● **Trecho do texto**
◇ ◇ ◇
Enquanto a linguagem parece referir-se ao Êxodo e narrativas subsequentes de Deus lidando com Israel, há também uma grande dose de originalidade na descrição. O profeta fala, por exemplo, de montanhas retorcendo-se e fragmentando-se e também de uma exibição de brilhante resplendor que encheu a terra e o céu. É melhor considerar todo o panorama de perturbações cósmicas que são o resultado da presença de Deus como sendo parte da visão do profeta.
3. De Temã . . . de Parã. Parã era a área deserta a oeste do Arabá e perto do sítio tradicional do Monte Sinai. Tema era a rochosa capital-fortaleza de Edom, mas o nome também indica o território a leste de Pará. Deus é representado aproximando-se em Juízo vindo do distrito onde Israel não só experimentara sua graça redentora mas também fizera aliança com ele. Também foram os distritos nos quais algumas das gerações incrédulas pereceram. Do seu louvor. Louvor aqui não se refere ao louvor enunciado pelos habitantes da terra, mas antes à excelência de Deus que merece o louvor de toda a criação.
◇ ◇ ◇
● **Tarefa escrita 1**
Repita sem alterações a parte do comentário sobre a visão do profeta que começa em "3. De Temã ." e segue até "toda a criação.".
● **Tarefa escrita 2**
Reproduza fielmente, nas entradas, as linhas que começam na linha com "Open the Parallels Toolbox icon" e seguem até a linha com "Looking at the screenshot, I should (694, 508).", incluindo as duas.

Entradas retiradas de uma coleção:
◇ ◇ ◇
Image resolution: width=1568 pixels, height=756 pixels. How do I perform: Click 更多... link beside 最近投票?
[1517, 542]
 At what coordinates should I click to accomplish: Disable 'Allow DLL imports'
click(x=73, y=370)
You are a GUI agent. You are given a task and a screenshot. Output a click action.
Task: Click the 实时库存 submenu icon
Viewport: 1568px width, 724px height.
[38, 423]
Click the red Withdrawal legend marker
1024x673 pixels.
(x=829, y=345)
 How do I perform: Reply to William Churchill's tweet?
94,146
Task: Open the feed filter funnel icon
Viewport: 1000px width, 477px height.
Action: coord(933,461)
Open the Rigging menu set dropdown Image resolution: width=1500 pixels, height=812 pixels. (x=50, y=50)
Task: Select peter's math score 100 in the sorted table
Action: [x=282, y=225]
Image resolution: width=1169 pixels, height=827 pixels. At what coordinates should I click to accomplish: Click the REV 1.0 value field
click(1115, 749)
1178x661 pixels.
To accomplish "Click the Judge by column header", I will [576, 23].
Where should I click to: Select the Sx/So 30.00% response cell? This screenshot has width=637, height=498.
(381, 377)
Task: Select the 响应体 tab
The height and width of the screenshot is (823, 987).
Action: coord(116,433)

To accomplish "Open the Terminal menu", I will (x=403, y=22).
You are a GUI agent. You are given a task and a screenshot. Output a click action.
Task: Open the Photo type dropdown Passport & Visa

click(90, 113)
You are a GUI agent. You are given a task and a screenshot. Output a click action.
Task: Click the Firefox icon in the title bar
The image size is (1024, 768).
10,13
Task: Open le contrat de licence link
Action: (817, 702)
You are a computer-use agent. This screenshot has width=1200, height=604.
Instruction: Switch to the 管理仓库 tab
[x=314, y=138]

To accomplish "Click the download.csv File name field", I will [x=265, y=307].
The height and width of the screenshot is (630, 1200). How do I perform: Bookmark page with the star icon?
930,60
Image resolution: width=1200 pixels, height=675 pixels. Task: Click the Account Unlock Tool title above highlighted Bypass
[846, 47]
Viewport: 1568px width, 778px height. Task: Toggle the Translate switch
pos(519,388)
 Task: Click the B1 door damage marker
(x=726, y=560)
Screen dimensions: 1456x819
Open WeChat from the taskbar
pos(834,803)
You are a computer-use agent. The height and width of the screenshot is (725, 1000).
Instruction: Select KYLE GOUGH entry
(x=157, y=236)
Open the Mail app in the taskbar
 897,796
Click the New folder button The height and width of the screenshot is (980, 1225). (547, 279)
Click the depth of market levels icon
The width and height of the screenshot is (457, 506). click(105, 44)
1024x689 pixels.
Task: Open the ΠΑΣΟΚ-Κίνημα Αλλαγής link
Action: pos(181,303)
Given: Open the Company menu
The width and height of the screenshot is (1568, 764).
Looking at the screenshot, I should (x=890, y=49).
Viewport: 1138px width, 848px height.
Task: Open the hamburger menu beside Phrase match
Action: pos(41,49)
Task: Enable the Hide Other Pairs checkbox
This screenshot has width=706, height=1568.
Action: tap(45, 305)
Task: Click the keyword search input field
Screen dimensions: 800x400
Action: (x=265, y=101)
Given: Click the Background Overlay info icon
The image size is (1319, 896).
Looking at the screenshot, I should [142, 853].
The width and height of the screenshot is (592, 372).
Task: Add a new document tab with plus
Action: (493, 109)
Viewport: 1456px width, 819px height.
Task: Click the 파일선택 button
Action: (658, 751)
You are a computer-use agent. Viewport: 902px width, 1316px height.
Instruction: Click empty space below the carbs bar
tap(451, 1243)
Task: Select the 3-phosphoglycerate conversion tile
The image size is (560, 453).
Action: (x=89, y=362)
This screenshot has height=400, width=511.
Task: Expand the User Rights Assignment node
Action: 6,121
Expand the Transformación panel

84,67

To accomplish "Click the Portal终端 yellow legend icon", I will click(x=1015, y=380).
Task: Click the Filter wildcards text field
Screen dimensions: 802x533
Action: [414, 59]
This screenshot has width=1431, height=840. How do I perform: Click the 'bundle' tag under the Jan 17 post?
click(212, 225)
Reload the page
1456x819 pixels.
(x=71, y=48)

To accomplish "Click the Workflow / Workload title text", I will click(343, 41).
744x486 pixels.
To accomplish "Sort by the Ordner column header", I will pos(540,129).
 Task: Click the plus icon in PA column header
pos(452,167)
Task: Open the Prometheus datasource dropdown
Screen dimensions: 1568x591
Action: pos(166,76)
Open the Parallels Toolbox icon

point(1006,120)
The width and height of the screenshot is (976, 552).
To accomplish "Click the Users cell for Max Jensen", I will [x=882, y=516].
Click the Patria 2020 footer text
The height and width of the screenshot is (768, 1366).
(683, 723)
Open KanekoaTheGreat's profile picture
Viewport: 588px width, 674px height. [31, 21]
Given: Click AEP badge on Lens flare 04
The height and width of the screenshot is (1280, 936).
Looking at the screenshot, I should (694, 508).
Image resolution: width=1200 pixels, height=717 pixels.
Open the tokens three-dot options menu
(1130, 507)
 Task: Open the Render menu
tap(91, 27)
◇ ◇ ◇
● **Resposta escrita 1**
3. De Temã . . . de Parã. Parã era a área deserta a oeste do Arabá e perto do sítio tradicional do Monte Sinai. Tema era a rochosa capital-fortaleza de Edom, mas o nome também indica o território a leste de Pará. Deus é representado aproximando-se em Juízo vindo do distrito onde Israel não só experimentara sua graça redentora mas também fizera aliança com ele. Também foram os distritos nos quais algumas das gerações incrédulas pereceram. Do seu louvor. Louvor aqui não se refere ao louvor enunciado pelos habitantes da terra, mas antes à excelência de Deus que merece o louvor de toda a criação.

● **Resposta escrita 2**
Open the Parallels Toolbox icon

point(1006,120)
The width and height of the screenshot is (976, 552).
To accomplish "Click the Users cell for Max Jensen", I will [x=882, y=516].
Click the Patria 2020 footer text
The height and width of the screenshot is (768, 1366).
(683, 723)
Open KanekoaTheGreat's profile picture
Viewport: 588px width, 674px height. [31, 21]
Given: Click AEP badge on Lens flare 04
The height and width of the screenshot is (1280, 936).
Looking at the screenshot, I should (694, 508).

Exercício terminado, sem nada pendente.